As someone who has worked their ass off, changed everything about my day to day life and made time that I didn’t have to a) cook food I hope is as good as it is healthy and b) sweat and cry and pray for a Trainspotting-type death, I respectfully disagree. I understand that I was a great human being 60 pounds ago, but I hated myself. I am not “better” down a few sizes but I am more confident, able and agile. Perhaps it’s the way my friends and family have expressed their thoughts, framing it as “holy shit, you have worked really hard” or the way my particular brain listens, but I love it. Vain, greedy, silly, needing approval – all valid reasons why I love it. I honestly accept the compliments with a glow about me – I am proud of myself for following through on something I had said I would do for 7 years. The support from others keeps me chugging along. The conversations I have that are started by a compliment always end up in the sharing of goals, tips, recipes, ways to squeeze in exercise and how grateful I am to have friends and family who help me carve out the time to take better care of myself. I like to think that these conversations might even make someone else’s head go – wait, if she could do it, maybe I could too. Because I didn’t think that was possible 7 years ago. I was jealous and bitter of people who lost weigh because I wanted that but the change would have sucked so it was easier to say fuck em and move on. Maybe if I had asked them for help the last 7 years would have not been such a fucking waste. One day at a time I feel better. I need the love and kind words from others. I need that. And if I see someone who has lost weight I will praise their hard ass work in the hopes that they know I get it. It was hard. It sucked. But they made changes and did it.

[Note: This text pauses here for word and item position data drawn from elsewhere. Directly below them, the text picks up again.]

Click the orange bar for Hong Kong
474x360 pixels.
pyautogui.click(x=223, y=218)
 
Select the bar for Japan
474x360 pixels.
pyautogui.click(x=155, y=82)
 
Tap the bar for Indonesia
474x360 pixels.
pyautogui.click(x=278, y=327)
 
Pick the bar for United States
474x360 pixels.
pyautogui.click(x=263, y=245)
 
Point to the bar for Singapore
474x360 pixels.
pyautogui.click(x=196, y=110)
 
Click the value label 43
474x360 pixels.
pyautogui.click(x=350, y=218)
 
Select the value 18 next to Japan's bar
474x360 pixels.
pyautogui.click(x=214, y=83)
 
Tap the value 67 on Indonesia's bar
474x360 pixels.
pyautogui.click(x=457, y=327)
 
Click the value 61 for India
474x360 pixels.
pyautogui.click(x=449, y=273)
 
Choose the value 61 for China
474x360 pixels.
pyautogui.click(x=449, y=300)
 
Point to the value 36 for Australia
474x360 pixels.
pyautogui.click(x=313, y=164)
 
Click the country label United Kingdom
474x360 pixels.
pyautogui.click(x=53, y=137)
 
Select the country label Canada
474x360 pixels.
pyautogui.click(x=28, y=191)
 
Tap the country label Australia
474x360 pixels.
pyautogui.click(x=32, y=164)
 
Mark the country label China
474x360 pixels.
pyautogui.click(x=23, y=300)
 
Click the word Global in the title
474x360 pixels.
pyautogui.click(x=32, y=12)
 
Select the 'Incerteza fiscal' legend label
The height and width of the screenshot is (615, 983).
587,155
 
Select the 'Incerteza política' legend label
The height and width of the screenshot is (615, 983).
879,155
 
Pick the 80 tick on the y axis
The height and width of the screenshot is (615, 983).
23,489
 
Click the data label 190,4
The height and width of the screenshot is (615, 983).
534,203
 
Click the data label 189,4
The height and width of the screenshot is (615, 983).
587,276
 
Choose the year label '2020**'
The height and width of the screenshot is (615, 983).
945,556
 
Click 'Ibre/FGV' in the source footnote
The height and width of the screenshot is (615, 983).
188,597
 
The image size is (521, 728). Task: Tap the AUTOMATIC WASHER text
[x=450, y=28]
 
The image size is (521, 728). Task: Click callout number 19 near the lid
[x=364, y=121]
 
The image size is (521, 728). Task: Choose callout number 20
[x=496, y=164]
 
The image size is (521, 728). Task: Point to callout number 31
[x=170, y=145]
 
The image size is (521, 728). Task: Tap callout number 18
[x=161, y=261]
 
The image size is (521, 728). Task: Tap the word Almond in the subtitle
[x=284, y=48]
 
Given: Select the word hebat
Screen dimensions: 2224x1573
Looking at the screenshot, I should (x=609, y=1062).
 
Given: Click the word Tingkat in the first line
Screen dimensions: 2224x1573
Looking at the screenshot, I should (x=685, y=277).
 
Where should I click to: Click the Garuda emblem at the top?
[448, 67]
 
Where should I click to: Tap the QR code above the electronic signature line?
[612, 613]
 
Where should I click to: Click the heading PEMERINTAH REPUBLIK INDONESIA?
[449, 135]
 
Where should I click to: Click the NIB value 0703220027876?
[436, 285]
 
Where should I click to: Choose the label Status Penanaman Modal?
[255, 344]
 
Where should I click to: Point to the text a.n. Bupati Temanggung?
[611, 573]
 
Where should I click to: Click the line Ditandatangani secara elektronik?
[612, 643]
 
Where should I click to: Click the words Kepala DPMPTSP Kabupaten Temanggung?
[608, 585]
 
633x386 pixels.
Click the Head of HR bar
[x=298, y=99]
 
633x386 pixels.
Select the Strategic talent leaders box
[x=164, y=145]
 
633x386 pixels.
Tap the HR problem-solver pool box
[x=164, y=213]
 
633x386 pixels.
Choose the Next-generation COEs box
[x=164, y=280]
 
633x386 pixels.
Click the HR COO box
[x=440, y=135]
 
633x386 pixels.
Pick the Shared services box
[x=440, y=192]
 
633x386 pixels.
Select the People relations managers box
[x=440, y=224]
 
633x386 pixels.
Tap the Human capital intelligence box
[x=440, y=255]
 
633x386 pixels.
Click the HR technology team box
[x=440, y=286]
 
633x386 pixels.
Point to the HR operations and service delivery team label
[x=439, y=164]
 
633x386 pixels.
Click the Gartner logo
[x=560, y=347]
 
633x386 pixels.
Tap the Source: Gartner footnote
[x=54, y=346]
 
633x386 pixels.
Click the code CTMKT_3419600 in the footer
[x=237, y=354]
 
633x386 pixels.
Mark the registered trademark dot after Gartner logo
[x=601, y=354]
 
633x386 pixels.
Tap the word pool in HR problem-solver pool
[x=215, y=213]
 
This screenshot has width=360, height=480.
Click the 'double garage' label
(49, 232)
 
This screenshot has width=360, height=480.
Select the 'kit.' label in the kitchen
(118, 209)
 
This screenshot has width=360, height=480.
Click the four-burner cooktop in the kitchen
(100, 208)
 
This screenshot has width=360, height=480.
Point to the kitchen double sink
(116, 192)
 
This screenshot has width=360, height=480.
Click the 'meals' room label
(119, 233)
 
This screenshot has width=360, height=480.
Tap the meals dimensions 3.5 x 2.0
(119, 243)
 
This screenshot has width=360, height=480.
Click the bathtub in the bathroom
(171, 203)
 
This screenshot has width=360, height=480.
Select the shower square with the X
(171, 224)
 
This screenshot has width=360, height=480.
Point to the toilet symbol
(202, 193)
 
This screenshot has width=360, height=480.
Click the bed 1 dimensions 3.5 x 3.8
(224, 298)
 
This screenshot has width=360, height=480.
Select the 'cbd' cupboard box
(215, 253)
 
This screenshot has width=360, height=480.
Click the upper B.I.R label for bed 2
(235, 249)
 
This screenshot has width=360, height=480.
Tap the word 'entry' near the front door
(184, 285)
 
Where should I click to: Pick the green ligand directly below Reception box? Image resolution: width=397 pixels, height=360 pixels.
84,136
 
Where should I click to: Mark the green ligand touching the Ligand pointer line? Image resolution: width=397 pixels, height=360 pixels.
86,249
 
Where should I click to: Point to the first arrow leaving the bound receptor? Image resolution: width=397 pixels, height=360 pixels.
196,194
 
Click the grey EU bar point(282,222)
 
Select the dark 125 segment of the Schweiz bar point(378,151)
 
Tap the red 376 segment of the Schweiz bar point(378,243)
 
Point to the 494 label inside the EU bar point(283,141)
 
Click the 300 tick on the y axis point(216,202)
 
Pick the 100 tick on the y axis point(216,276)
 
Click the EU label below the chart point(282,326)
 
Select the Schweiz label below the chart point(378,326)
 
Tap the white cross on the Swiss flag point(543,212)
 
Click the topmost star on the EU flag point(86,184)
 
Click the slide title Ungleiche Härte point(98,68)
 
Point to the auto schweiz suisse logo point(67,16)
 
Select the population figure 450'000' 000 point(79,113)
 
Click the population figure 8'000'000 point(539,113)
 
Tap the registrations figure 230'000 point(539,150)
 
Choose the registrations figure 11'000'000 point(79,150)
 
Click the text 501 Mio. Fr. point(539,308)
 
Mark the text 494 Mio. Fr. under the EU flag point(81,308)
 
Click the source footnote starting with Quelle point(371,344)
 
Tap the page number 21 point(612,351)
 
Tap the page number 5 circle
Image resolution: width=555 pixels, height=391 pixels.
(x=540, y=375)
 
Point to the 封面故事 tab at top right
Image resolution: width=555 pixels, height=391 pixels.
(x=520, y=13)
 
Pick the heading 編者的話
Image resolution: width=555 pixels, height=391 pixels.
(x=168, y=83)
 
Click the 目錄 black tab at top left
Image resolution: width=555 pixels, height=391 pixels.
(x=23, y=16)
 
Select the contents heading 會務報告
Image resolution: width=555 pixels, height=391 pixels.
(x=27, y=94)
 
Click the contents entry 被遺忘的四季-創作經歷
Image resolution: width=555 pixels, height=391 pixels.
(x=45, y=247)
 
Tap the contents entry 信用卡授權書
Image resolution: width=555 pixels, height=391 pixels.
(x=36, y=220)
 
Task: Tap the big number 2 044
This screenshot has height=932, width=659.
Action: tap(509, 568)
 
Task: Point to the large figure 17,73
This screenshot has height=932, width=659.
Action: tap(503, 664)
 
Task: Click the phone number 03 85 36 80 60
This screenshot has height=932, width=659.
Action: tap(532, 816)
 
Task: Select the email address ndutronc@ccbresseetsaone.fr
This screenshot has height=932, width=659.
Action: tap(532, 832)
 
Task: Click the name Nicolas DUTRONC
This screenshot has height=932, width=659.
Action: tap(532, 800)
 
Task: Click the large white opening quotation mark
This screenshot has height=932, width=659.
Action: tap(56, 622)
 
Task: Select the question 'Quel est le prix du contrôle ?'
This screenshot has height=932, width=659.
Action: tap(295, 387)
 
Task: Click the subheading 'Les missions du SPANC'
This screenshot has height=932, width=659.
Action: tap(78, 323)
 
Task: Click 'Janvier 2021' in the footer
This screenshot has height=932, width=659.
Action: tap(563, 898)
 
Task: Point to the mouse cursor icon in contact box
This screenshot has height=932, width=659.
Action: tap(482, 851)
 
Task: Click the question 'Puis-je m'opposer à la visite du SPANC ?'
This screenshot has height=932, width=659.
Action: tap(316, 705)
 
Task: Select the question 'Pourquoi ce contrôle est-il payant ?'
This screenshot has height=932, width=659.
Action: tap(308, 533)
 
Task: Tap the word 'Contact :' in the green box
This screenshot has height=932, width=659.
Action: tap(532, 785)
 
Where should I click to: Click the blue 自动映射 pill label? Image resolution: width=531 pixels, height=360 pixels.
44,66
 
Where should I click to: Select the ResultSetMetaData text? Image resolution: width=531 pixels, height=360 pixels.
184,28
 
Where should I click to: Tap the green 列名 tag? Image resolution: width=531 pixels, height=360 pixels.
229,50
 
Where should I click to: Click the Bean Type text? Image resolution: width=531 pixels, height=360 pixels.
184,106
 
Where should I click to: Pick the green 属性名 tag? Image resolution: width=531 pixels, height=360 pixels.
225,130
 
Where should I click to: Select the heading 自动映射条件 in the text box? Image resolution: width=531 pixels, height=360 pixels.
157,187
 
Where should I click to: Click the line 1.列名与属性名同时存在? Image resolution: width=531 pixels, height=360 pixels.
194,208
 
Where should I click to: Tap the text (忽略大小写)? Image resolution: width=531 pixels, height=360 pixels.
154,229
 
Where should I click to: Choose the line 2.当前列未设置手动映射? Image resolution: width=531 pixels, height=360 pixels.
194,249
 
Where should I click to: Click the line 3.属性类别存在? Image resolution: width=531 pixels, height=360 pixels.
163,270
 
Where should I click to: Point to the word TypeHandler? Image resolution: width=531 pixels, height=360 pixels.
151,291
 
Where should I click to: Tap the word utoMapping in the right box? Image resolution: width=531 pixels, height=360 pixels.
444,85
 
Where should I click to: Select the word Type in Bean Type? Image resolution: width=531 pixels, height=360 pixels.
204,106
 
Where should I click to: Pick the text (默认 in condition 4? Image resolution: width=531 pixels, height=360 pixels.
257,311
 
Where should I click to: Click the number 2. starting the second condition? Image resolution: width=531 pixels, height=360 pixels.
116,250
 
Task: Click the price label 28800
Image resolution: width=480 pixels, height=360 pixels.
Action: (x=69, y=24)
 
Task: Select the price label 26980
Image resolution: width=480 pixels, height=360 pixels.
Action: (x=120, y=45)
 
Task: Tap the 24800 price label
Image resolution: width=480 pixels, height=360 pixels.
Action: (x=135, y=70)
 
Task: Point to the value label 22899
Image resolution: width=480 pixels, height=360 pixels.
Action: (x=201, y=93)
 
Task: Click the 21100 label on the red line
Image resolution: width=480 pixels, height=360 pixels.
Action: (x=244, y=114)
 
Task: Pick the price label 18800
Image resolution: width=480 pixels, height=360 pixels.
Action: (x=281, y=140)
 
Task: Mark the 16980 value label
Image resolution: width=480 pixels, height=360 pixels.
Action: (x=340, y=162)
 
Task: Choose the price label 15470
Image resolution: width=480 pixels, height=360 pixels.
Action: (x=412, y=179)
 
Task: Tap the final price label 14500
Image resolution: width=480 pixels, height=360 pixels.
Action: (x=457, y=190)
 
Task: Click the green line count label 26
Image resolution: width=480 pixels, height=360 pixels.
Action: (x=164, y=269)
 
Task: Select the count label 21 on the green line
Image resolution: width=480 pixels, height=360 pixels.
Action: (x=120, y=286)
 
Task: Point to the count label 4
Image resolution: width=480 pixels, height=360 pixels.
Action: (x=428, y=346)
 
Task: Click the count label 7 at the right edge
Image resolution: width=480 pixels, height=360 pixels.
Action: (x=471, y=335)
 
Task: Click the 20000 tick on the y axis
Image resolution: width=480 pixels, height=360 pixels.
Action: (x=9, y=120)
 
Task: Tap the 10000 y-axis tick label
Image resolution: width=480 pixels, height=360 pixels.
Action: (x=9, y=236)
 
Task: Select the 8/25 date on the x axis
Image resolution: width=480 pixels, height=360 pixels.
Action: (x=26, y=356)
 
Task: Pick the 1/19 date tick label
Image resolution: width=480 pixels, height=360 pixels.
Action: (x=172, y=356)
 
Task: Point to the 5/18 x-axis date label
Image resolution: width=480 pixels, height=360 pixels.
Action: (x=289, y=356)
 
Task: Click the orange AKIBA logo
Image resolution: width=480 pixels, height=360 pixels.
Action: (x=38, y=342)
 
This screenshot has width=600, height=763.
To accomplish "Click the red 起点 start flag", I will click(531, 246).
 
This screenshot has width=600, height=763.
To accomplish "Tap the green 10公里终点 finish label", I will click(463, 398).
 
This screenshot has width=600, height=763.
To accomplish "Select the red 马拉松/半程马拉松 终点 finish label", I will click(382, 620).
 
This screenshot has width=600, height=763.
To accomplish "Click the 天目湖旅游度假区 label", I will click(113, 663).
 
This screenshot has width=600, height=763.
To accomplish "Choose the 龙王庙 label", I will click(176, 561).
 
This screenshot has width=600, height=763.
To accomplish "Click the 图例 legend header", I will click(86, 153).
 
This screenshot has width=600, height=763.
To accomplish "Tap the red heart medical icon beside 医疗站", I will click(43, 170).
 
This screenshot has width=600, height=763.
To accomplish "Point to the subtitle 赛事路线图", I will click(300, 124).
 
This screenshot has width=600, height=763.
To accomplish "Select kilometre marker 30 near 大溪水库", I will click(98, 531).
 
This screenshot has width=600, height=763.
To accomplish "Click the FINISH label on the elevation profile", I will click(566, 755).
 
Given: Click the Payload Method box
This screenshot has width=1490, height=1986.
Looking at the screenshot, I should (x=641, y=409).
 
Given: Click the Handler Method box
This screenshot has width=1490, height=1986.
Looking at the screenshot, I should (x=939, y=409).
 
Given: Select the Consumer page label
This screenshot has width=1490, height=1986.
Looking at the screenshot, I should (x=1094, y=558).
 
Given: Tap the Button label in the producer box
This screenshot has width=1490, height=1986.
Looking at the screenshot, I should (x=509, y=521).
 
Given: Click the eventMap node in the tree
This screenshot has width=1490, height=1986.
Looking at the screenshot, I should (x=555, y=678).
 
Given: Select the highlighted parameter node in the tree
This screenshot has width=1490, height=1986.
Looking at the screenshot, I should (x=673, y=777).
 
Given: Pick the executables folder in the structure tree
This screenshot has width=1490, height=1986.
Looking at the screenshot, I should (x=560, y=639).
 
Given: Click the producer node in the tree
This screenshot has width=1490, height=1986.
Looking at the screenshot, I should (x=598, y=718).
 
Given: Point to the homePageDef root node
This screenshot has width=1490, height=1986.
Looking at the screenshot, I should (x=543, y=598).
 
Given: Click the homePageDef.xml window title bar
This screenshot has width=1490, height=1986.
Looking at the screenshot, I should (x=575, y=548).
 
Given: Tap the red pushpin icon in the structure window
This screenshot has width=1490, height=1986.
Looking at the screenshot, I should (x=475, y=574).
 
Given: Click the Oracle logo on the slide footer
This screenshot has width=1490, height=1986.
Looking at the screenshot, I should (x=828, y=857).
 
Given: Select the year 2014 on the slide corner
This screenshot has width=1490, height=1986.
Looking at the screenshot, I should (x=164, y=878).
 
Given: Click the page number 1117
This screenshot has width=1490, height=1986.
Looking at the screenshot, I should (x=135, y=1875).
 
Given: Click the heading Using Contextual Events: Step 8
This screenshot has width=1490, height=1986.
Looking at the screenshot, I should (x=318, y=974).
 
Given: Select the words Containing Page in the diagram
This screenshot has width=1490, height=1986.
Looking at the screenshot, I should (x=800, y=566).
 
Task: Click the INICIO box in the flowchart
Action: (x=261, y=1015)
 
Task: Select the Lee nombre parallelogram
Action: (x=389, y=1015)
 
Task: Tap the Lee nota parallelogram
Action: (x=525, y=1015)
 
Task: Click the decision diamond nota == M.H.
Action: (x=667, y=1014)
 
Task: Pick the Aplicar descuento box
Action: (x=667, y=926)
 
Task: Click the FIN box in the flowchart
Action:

Ramble on, rambler. And so I go.
It’s fascinating how differently people handle a comment, how differently people deal with, well, everything. And that’s the beauty of the human psyche, of going through experiences both collective and personal with our individual perspectives. I guess the answer is to share and share and share until we reach an understanding of one another. I’ve been on both sides: proud when someone compliments legitimate, hard work to improve my health, and complete disgust at someone complimenting a “positive” change that resulted from self-harm and unhealthiness. So, I guess the answer to this dilemma is complicated, but we can choose our words more carefully, intelligently, thoughtfully and hope that our true intention is gleaned.
Lynne and Brooke, you both opened my eyes and made me learn something today. Thank you. xxx+o
Jess and Brooke – this whole post came out of a very enlightening dinner I had with a friend who has lost a bunch of weight. She has done it the right way – healthy eating and exercise under the guidance of a person trainer. But she has an 11 year old daughter who is a healthy, but not super skinny weight, and has been called “fat” by kids in her school. It was fascinating for me to listen to her explain that she didn’t want the acknowledgment, was being so super careful in how she approached and handled all of the discussions, and effectively putting herself second because she did not want her daughter to feel any pressure to lose weight. I’ve always been a “shout it from the mountaintops” person, but it made me wonder if my perspective would change once my girls get a bit older. I wrote this piece entirely from her point of view because I wanted to try it on for size. And while I may not 100% want to abide by it now, there may come a day when I do. But I love the discourse…and it is all good!
This is a really interesting perspective, and I enjoyed hearing the story behind it. I struggle with my own body weight/issues, and on one hand, I love hearing that I “look great” from time to time. At the same time, I don’t want any of my body issues to transfer to my daughter so I try very hard to never make comments about anything body-related in front of her. Instead I tell her that I exercise to keep my body strong and healthy. I’ve never thought of the “you look great” compliment as a psychological attack, although I can see that side of it. I love this line: “I am and always will be the same person and a few inches more or less isn’t going to change that.” Thanks for the great post.